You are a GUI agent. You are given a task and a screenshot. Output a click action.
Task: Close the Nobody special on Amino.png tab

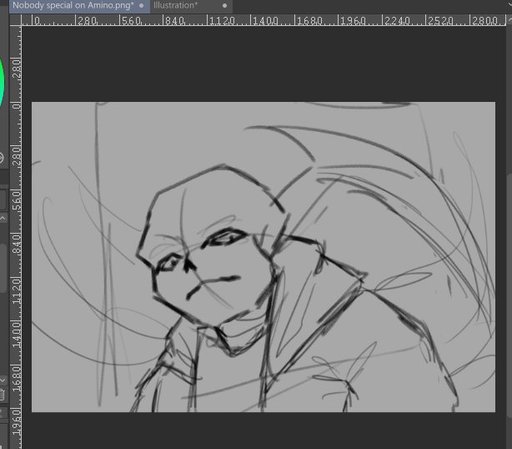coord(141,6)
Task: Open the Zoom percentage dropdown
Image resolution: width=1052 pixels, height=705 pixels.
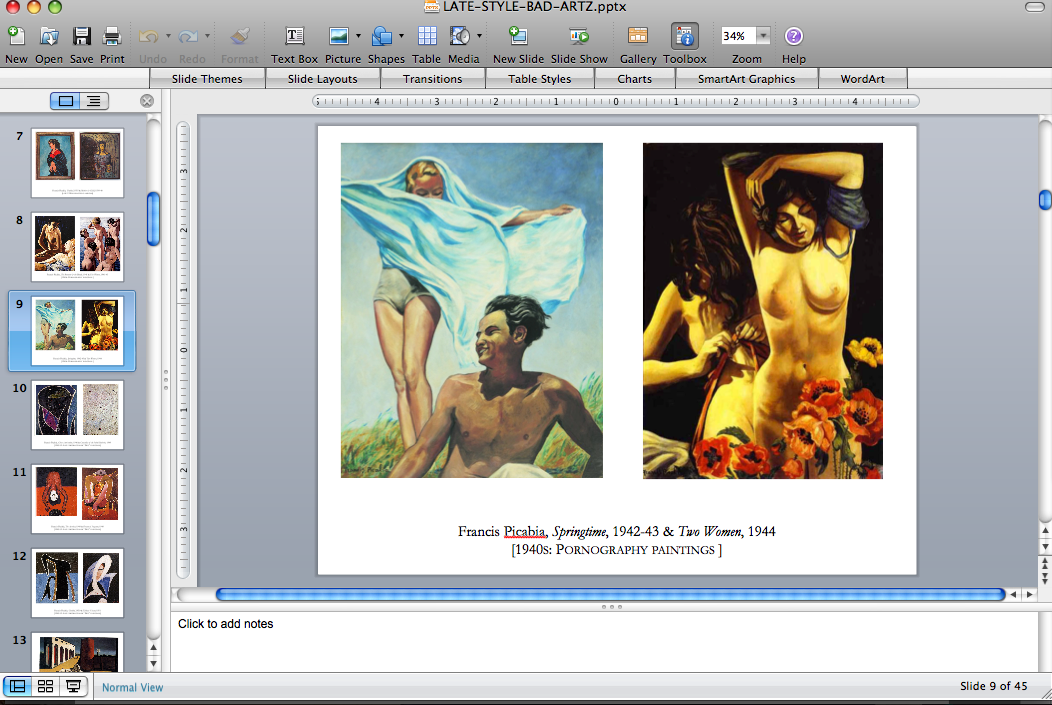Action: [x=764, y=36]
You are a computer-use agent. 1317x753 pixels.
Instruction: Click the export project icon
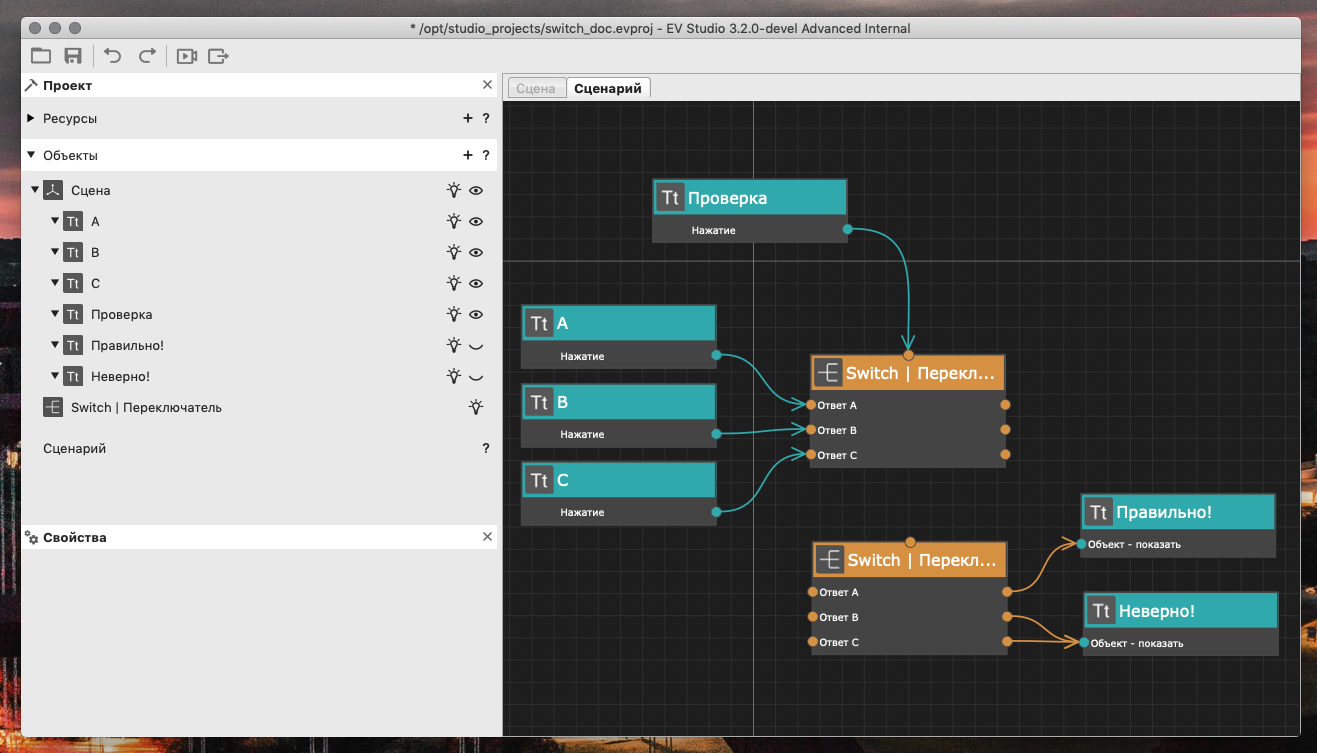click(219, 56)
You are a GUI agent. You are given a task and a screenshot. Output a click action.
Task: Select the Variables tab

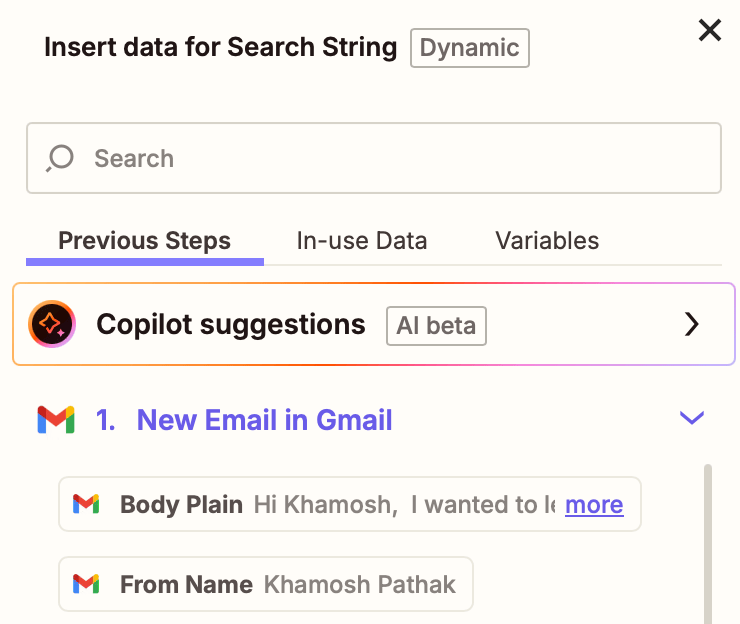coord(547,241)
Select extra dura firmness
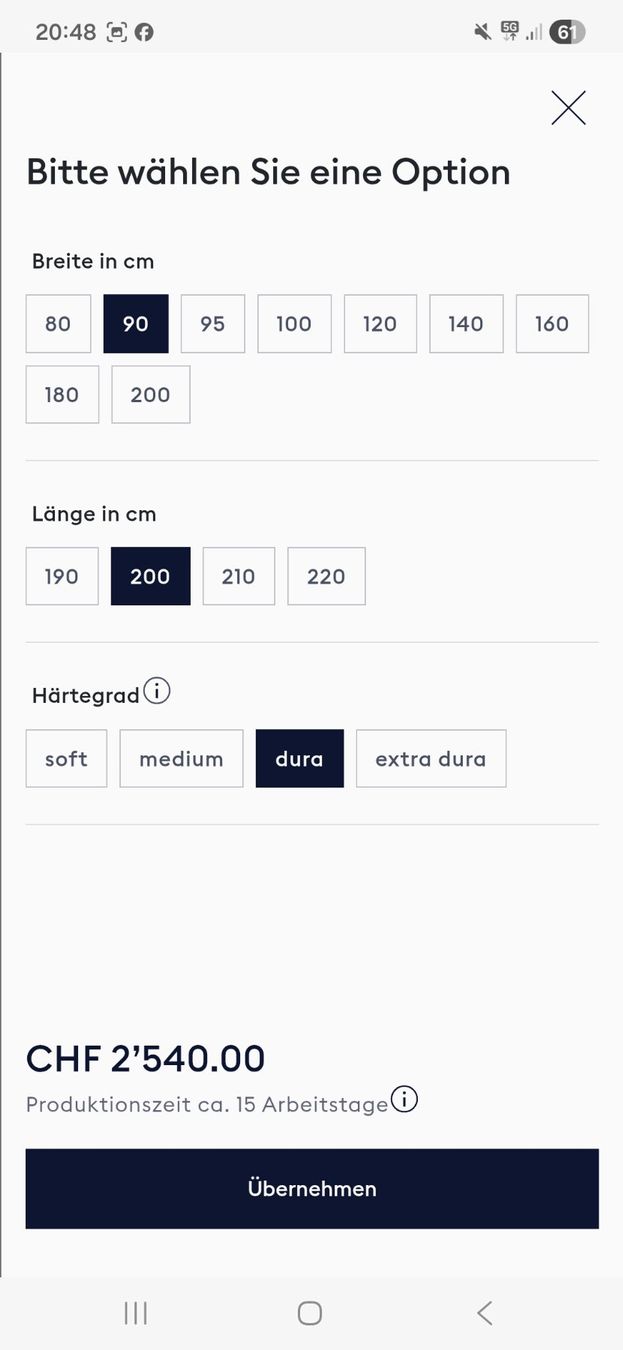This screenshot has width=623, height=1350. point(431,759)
* * *
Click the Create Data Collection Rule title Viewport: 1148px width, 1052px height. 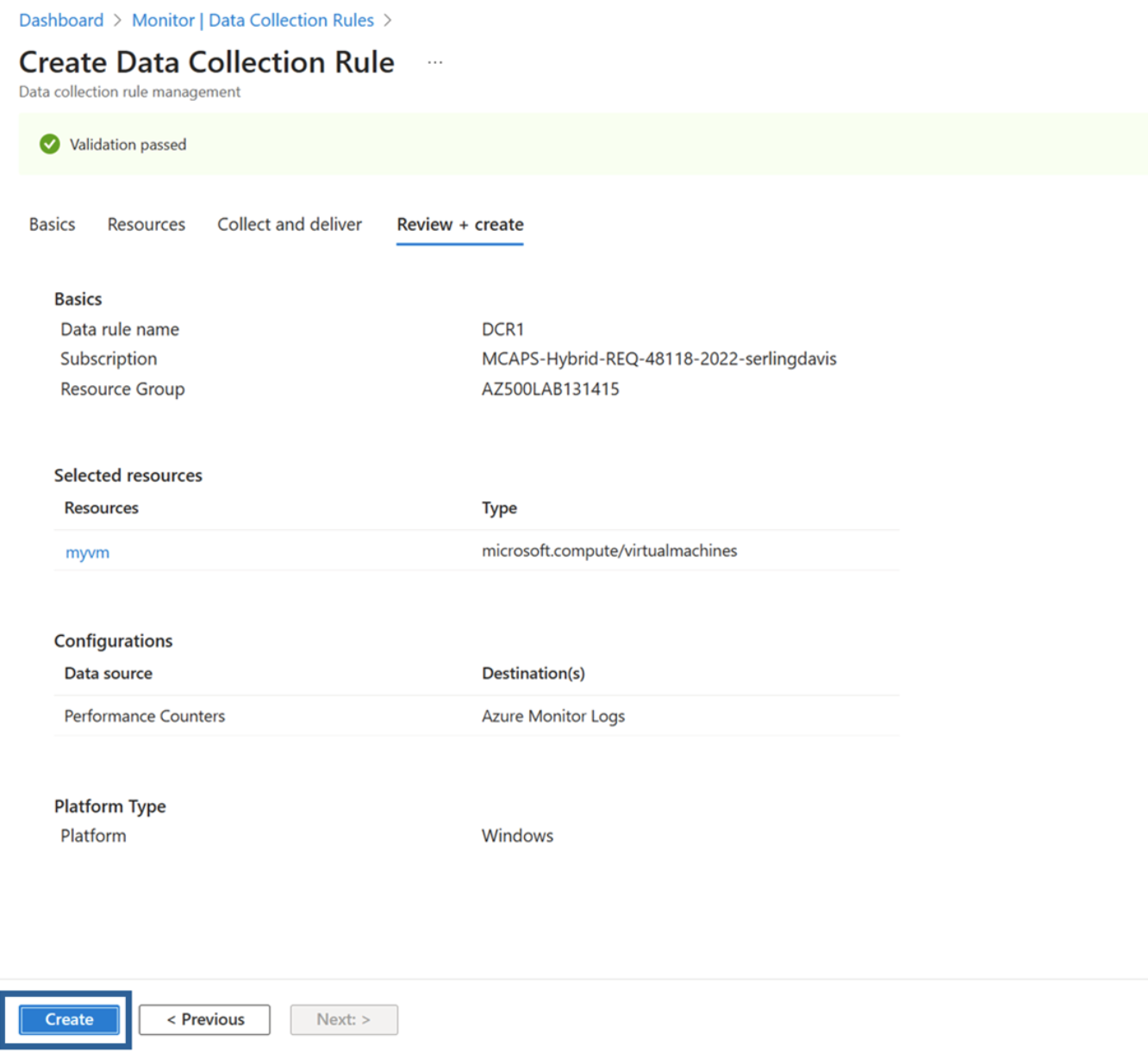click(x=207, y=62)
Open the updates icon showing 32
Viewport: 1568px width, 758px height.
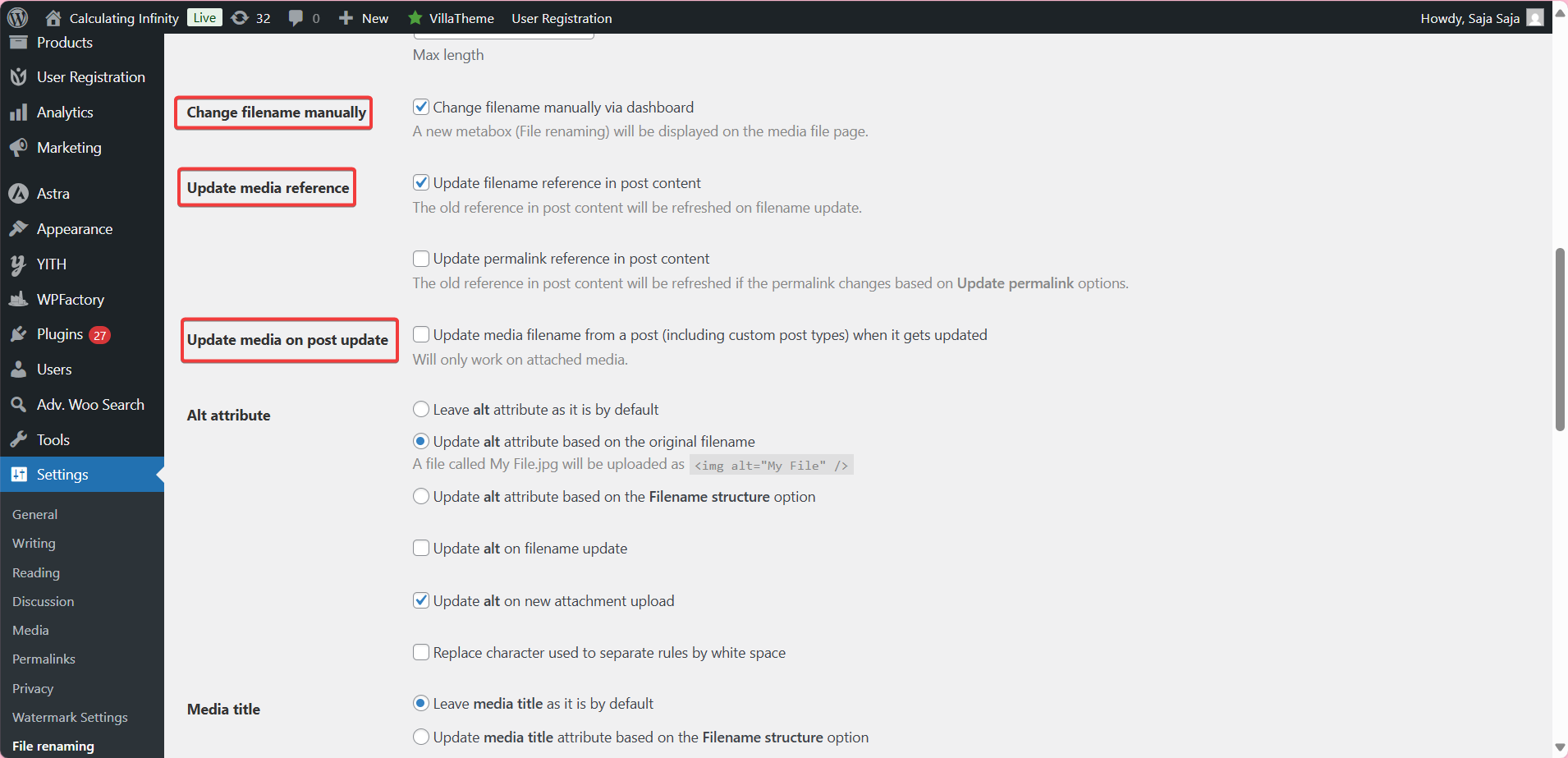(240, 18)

Goal of the exercise
Copy all lines from the data above that contain the word "Open".

Answer to this task
Task: Open the Zoom percentage dropdown
Open the updates icon showing 32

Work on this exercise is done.